[MATERIAL SUPPLIED Boundary: Start]

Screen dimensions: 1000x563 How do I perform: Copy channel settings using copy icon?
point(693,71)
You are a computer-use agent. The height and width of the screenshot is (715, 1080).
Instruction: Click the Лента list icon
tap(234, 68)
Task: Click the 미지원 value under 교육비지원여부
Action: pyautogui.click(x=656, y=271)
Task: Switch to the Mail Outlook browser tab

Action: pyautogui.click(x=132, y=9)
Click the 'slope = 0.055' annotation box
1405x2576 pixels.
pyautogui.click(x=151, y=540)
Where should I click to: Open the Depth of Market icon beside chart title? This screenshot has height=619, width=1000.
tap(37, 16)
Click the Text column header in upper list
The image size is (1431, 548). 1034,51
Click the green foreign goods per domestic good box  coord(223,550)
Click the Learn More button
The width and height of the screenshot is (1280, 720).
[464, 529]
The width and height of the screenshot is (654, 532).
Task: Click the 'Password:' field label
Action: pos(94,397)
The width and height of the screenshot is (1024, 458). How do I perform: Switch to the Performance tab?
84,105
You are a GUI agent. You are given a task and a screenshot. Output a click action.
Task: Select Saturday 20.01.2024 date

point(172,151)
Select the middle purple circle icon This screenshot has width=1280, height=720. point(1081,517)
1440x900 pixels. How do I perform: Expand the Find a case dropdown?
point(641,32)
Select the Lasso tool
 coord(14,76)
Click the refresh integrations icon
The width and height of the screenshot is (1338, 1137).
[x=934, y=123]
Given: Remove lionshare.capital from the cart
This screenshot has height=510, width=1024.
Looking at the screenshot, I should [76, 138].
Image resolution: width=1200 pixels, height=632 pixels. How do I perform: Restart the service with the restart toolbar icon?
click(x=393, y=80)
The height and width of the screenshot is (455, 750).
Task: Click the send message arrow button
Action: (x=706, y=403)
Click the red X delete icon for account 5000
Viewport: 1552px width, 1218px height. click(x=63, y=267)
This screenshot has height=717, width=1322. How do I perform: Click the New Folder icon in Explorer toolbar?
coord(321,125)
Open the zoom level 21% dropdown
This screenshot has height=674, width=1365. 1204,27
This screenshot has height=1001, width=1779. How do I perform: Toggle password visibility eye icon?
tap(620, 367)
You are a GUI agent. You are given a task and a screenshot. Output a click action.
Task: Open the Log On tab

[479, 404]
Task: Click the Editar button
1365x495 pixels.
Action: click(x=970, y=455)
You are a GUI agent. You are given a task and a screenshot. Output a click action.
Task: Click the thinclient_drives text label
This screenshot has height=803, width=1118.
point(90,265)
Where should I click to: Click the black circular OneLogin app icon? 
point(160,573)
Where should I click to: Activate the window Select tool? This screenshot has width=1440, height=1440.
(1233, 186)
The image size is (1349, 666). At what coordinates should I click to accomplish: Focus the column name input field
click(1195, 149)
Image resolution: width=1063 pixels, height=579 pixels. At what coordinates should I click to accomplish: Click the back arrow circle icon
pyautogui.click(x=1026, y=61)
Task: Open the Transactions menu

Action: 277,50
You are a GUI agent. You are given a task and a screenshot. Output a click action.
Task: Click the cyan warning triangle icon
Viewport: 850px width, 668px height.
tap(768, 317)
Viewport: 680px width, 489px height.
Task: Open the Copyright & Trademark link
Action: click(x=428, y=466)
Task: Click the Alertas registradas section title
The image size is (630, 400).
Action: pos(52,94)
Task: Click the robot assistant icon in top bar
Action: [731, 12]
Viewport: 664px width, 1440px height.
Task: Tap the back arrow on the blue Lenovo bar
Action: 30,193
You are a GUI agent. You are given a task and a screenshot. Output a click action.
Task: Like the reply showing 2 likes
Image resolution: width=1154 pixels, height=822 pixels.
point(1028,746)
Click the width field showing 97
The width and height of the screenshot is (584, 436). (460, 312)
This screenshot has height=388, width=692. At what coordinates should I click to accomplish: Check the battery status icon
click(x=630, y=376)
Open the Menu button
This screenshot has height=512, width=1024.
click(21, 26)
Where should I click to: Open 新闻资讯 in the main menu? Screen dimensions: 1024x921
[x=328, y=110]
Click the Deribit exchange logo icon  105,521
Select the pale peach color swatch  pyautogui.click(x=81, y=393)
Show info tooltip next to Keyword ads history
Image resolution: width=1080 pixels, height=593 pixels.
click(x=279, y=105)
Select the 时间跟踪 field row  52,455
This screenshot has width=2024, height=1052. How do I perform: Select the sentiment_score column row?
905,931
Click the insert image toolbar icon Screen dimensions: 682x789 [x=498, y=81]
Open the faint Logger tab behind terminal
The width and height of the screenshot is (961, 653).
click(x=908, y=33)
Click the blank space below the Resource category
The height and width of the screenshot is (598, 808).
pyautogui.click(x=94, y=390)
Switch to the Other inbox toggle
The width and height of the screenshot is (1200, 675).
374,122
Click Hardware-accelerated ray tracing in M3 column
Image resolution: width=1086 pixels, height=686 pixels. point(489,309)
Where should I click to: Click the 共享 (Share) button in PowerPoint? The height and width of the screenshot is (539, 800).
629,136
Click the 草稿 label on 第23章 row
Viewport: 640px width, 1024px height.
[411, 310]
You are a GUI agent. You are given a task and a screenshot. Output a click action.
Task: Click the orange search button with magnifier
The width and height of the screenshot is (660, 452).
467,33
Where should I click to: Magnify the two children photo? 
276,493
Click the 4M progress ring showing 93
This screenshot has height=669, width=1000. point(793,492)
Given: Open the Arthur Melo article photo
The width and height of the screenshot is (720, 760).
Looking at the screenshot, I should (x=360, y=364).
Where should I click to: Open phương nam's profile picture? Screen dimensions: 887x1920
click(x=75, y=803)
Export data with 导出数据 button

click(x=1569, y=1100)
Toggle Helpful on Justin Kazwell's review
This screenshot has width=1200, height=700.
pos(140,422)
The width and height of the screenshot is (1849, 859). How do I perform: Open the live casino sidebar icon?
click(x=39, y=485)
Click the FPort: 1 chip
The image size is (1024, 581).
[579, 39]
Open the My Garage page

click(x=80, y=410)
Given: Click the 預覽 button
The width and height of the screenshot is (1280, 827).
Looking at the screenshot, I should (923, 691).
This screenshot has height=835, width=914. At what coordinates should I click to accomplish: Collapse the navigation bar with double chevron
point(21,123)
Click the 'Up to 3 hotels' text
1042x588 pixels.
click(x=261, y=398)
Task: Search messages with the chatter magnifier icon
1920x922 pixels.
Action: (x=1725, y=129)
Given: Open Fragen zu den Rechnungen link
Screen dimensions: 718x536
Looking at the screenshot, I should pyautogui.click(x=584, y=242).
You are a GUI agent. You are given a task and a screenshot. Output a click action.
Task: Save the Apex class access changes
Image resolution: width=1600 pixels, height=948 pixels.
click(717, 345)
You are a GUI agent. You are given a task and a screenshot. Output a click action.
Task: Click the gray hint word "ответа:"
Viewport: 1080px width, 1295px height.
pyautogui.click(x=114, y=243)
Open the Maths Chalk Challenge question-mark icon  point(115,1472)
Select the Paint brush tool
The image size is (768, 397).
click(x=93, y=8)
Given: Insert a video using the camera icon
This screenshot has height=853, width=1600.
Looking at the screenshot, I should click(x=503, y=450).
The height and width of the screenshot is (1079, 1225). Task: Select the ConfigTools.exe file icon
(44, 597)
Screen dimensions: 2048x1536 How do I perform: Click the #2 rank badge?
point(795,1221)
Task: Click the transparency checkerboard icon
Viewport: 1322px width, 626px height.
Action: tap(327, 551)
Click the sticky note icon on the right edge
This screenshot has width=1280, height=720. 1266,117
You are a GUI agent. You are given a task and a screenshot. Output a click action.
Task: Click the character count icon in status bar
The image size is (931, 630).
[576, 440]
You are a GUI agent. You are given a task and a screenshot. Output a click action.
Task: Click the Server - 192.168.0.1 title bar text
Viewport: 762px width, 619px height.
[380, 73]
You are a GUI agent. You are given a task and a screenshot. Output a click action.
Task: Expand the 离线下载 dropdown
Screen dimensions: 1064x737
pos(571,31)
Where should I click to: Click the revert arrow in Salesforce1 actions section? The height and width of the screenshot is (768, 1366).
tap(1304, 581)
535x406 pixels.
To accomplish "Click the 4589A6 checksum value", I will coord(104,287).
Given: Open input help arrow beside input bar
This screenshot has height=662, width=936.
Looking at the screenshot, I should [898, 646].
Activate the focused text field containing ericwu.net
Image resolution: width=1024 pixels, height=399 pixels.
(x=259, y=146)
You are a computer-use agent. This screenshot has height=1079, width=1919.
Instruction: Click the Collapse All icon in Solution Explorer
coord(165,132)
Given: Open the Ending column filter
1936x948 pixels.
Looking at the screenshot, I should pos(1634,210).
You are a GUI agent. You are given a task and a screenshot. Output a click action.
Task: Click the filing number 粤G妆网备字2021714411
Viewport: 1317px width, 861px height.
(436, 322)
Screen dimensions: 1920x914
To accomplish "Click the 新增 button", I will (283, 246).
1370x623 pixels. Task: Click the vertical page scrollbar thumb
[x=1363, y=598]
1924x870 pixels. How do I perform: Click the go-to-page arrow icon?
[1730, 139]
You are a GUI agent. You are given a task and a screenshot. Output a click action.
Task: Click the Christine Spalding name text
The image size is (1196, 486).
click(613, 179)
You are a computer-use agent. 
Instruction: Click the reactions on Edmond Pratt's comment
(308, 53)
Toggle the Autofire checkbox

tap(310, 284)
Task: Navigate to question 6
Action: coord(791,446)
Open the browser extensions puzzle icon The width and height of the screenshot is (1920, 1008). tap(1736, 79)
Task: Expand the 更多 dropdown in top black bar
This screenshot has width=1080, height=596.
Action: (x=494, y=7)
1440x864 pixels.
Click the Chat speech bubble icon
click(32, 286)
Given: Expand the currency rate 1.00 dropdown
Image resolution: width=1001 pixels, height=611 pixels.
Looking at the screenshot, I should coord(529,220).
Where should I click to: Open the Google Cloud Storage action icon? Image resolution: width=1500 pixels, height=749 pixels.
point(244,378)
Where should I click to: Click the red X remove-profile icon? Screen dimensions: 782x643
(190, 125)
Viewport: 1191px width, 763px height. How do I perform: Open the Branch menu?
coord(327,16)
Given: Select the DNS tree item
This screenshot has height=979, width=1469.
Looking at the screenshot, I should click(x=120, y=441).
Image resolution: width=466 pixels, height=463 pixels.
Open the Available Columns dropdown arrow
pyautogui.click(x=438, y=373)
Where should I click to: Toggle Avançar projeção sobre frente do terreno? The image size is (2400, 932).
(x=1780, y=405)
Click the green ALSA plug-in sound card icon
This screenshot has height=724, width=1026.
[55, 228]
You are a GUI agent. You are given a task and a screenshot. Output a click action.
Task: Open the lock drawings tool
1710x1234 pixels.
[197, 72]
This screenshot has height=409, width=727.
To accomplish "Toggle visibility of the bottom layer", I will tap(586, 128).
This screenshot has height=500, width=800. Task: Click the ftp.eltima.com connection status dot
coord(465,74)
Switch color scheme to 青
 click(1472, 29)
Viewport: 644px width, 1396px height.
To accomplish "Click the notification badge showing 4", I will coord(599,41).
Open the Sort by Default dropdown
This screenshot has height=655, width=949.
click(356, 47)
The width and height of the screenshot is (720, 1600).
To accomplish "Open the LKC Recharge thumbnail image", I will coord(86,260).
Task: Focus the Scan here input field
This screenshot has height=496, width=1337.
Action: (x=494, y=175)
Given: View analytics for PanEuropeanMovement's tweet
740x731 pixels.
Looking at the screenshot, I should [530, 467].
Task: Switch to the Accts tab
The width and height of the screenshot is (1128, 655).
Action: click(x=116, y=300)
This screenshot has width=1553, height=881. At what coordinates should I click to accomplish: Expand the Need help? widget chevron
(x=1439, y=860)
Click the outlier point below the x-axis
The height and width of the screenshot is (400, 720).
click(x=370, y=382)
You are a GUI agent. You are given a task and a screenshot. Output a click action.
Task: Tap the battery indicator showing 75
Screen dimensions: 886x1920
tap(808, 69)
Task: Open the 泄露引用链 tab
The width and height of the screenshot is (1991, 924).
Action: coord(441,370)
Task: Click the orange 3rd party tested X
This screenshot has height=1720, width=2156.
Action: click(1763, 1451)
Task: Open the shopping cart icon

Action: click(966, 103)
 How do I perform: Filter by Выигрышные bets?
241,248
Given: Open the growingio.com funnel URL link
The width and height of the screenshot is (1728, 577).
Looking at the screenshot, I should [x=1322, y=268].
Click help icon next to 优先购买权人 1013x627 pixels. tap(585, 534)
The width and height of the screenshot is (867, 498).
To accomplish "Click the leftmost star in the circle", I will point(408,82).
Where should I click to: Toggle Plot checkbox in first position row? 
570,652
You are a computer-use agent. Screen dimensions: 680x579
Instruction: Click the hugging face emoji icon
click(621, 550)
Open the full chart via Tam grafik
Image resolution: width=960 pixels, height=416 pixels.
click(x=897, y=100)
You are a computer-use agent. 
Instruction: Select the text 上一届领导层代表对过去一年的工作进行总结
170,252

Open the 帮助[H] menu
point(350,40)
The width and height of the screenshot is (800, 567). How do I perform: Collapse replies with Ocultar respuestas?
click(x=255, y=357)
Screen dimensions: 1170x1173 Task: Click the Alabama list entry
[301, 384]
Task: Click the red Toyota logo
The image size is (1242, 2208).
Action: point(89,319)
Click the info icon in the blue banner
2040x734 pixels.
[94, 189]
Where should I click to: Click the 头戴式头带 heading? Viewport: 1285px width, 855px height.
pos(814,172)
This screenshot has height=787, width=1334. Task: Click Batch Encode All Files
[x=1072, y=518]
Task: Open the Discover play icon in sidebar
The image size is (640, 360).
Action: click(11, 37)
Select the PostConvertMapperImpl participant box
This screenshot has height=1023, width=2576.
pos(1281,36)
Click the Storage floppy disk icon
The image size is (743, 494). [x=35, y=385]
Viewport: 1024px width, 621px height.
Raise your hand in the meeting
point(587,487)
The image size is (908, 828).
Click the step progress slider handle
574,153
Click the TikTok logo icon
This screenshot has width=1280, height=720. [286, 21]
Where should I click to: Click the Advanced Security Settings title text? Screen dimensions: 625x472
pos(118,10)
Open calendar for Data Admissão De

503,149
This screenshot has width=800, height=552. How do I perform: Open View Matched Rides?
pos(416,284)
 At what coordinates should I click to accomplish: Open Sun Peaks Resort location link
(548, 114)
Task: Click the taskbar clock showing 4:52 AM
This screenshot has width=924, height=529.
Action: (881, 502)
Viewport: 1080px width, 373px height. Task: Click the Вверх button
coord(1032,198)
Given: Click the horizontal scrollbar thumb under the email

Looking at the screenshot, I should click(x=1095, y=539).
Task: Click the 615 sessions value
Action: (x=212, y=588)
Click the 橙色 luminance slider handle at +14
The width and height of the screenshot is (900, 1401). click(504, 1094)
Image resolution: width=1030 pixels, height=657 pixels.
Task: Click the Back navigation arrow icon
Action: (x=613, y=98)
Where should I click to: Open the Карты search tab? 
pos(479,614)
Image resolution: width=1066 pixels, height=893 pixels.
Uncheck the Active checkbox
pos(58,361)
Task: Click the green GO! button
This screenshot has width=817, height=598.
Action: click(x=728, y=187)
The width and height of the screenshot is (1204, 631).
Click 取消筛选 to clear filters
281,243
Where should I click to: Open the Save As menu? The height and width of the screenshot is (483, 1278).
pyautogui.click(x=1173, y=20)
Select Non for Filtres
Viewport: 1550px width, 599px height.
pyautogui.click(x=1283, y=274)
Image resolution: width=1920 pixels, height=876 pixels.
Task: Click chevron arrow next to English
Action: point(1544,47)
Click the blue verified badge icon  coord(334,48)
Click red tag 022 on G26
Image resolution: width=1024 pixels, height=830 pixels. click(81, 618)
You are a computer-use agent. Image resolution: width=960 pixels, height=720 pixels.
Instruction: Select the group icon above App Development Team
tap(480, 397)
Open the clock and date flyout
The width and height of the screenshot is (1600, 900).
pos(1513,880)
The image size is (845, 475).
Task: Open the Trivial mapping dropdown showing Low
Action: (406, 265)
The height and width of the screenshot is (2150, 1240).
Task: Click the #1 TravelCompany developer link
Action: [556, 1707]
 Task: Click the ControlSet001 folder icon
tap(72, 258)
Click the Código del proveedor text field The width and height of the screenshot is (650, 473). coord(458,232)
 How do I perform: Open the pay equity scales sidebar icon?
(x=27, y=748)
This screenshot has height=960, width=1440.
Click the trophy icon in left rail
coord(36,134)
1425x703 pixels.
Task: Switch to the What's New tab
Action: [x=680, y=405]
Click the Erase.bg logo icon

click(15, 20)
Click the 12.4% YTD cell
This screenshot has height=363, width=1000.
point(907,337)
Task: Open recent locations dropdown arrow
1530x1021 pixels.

[MATERIAL SUPPLIED Boundary: End]

* [WHAT THE TASK REQUIRES]:
Where a line above holds the string "orange", show that line.

* [THE COMPLETED TASK]:
Task: Click the orange search button with magnifier
Task: Click the orange 3rd party tested X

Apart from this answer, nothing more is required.